Expansions

The core user story did not include any word on transformations of the data.

The following general story framework summarizes a family of essential features:

As a journalist, I want to parse titles and descriptions of RSS feeds to extract additional data encoded there so I can make better use of the available information.

This suffers from a vagueness problem. See https://xp123.com/articles/invest-in-good-stories-and-smart-tasks/ for help on decomposing this generic, meta-story into specific stories. Also see https://agileforall.com/patterns-for-splitting-user-stories/ for more guidance on decomposition of complexity.

Practically, the rss_status.title_transform() function is a single concrete instance of the above general story pattern. This function decomposes the title into docket and parties. There are more nuggets of goodness buried in the description property of the RSS item.

There’s a tiny problem with this function. We’ll look at two versions of adding transformations. The first way to add transformations is simple and applies to the case were a few, very simple things need to be done. Emphasis on “few”.

Then we’ll look at a more sophisticated rewrite that might be in order.

Simple Expansion

How do we expand the transformation steps? There are several parts to making a few, simple changes:

  1. Write the additional transform steps inside the rss_status.title_transform() function.

    Right now, the code looks like this:

    docket, _, parties_title = row.title.partition(' ')
    _, _, real_docket = docket.partition(":")
    

    Which partitions the title on a space, and the partitions the docket on a `":".

  2. Test the function in isolation. This is best done with examples, as shown in the rss_status.title_transform() function. The Python doctest tool can confirm the example is correct.

    Here’s the OS-level command that runs doctest.

    slott$ python3 -m doctest -v rss_status.py
    

    Here’s the bottom two lines of the output.

    7 passed and 0 failed.
    Test passed.
    

    All of the examples worked as predicted.

  3. Expand the rss_status.ExpandedRSS class to include the additional attributes built by the new transform function(s).

Because the structure of the rss_status.ExpandedRSS class has changed, the next daily feed will appear to be entirely new. And – clearly – the new data items make it appear all new. There are ways to limit the scope of comparison to check for newness, but the problem of “it appears all new after I made a change” doesn’t appear to be large enough to yield significant benefit from additional complexity.

More Sophistication

The rss_status.title_transform() function does two things.

  1. It builds a list of rss_status.ExpandedRSS items.
  2. It applies a series of transformational steps to each rss_status.SourceRSS item to create the resulting rss_status.ExpandedRSS items.

We can refactor the function to break it into poeces and make it quite a bit easier to expand.

First. The list-building is really this.

todays_data = list(transform(xml_reader(url)))

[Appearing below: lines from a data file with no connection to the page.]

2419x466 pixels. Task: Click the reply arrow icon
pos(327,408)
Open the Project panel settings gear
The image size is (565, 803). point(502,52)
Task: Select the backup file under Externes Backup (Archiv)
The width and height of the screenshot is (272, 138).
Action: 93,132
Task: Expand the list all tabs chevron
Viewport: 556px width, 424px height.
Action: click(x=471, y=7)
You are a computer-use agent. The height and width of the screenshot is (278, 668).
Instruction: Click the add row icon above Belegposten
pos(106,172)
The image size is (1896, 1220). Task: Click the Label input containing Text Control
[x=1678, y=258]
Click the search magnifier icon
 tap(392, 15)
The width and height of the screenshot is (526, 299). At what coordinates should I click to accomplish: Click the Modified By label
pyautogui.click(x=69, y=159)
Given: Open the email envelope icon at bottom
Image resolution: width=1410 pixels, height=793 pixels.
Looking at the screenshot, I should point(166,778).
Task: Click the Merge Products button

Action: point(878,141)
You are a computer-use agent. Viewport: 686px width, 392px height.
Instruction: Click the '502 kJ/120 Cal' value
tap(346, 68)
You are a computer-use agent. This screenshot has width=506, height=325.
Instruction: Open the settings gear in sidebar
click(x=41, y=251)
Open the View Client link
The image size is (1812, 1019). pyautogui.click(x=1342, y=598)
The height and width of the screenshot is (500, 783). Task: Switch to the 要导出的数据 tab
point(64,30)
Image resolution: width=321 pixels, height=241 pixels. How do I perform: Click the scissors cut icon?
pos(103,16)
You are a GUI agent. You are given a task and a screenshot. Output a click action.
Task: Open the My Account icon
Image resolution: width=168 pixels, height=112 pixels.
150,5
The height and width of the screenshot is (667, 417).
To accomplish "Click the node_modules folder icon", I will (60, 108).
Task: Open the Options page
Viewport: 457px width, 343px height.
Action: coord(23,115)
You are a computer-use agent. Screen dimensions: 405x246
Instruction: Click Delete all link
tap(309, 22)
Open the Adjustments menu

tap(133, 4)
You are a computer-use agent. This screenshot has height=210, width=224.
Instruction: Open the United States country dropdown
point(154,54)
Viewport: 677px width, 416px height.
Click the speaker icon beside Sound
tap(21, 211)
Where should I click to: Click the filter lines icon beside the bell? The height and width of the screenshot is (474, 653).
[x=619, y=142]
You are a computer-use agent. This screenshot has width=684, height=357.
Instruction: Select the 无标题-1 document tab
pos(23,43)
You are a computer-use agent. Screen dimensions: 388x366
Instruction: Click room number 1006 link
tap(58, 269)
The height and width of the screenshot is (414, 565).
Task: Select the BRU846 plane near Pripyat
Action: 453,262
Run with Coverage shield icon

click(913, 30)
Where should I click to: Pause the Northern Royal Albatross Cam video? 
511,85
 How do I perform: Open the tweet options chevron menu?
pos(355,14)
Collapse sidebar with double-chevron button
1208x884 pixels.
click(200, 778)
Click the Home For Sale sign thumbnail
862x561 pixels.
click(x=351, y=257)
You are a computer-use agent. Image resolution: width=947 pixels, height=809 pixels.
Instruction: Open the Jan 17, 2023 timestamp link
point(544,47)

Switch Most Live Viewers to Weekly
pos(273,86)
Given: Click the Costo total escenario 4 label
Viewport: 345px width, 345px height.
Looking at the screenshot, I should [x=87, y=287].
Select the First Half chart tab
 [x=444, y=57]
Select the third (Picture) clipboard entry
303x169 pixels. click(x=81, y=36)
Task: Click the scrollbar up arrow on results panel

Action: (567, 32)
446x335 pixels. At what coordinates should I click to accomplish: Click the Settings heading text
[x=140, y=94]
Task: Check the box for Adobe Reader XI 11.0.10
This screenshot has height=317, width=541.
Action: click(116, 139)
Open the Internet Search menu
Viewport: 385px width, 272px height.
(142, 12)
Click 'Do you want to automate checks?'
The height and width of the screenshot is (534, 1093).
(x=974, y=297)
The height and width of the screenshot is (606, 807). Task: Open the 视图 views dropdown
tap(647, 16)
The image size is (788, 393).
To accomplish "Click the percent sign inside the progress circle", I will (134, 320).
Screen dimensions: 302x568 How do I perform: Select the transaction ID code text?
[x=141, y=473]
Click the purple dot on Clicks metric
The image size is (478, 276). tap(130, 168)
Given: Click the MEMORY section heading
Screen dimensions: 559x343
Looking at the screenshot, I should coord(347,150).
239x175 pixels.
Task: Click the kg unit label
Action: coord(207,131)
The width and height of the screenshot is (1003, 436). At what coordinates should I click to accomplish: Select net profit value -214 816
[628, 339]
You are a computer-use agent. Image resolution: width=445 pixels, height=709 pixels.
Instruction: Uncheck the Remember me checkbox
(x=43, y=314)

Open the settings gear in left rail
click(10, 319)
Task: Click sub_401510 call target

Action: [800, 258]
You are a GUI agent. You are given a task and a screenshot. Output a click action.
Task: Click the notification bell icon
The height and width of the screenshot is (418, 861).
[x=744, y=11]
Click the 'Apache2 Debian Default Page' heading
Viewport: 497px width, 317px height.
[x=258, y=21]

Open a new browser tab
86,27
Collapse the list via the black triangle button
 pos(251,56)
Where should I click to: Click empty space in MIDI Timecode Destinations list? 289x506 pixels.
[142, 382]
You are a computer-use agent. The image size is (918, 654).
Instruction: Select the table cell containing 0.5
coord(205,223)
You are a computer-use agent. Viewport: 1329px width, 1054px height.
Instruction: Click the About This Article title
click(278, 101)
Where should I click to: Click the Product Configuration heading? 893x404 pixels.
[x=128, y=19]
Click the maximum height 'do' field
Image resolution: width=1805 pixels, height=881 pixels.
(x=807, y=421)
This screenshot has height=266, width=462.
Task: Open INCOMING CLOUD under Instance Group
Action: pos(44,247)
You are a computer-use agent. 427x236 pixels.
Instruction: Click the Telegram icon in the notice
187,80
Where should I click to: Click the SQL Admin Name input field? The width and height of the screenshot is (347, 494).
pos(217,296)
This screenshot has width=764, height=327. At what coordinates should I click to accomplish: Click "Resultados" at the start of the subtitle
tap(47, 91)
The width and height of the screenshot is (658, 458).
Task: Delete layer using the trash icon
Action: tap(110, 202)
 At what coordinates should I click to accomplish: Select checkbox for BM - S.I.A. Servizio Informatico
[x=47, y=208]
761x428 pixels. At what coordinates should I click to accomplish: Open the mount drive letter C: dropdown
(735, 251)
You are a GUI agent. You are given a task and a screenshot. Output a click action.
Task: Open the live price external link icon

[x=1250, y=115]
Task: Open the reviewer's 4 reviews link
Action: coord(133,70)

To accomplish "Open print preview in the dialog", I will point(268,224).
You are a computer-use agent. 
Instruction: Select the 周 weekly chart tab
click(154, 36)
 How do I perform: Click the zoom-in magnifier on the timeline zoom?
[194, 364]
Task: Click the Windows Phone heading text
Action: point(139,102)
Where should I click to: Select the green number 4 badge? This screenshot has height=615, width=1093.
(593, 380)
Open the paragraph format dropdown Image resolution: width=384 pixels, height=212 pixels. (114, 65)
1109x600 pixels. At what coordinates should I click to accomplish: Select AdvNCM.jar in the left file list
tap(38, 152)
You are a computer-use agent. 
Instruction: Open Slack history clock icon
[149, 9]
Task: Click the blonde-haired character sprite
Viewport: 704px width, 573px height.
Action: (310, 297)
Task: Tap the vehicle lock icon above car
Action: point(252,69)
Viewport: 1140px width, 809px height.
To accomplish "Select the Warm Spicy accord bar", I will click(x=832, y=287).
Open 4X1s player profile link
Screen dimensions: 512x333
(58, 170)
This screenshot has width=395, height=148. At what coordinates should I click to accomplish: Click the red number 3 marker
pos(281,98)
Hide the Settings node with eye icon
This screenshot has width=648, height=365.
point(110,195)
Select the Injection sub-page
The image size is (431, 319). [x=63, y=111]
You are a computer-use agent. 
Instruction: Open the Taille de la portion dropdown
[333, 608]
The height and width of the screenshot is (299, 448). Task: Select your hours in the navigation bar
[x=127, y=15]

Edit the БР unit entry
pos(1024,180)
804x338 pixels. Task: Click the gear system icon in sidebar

This depends on a new transform() function.

def transform(source: Iterable[SourceRSS]) -> Iterator[ExpandedRSS]:
    for item in source:
        parties_title, real_docket = title_parse(row.title)
        # other extraction goes here
        yield ExpandedRSS(
            title=row.title,
            link=row.link,
            description=row.description,
            pubDate=row.pubDate,
            docket=real_docket,
            parties_title=parties_title,
            # Other field values go here
        )

The title_parse() function looks like this.

def title_parse(title: str) -> Tuple[str, str]:
    docket, _, parties_title = title.partition(' ')
    _, _, real_docket = docket.partition(":")
    return parties_title, real_docket

We can now easily add more things that are like title_parse().

Since this is so small, it’s easy to test in isolation. We can write many functions like this, and bundle them into the overall transform() function to add additional, derived attributes of each item.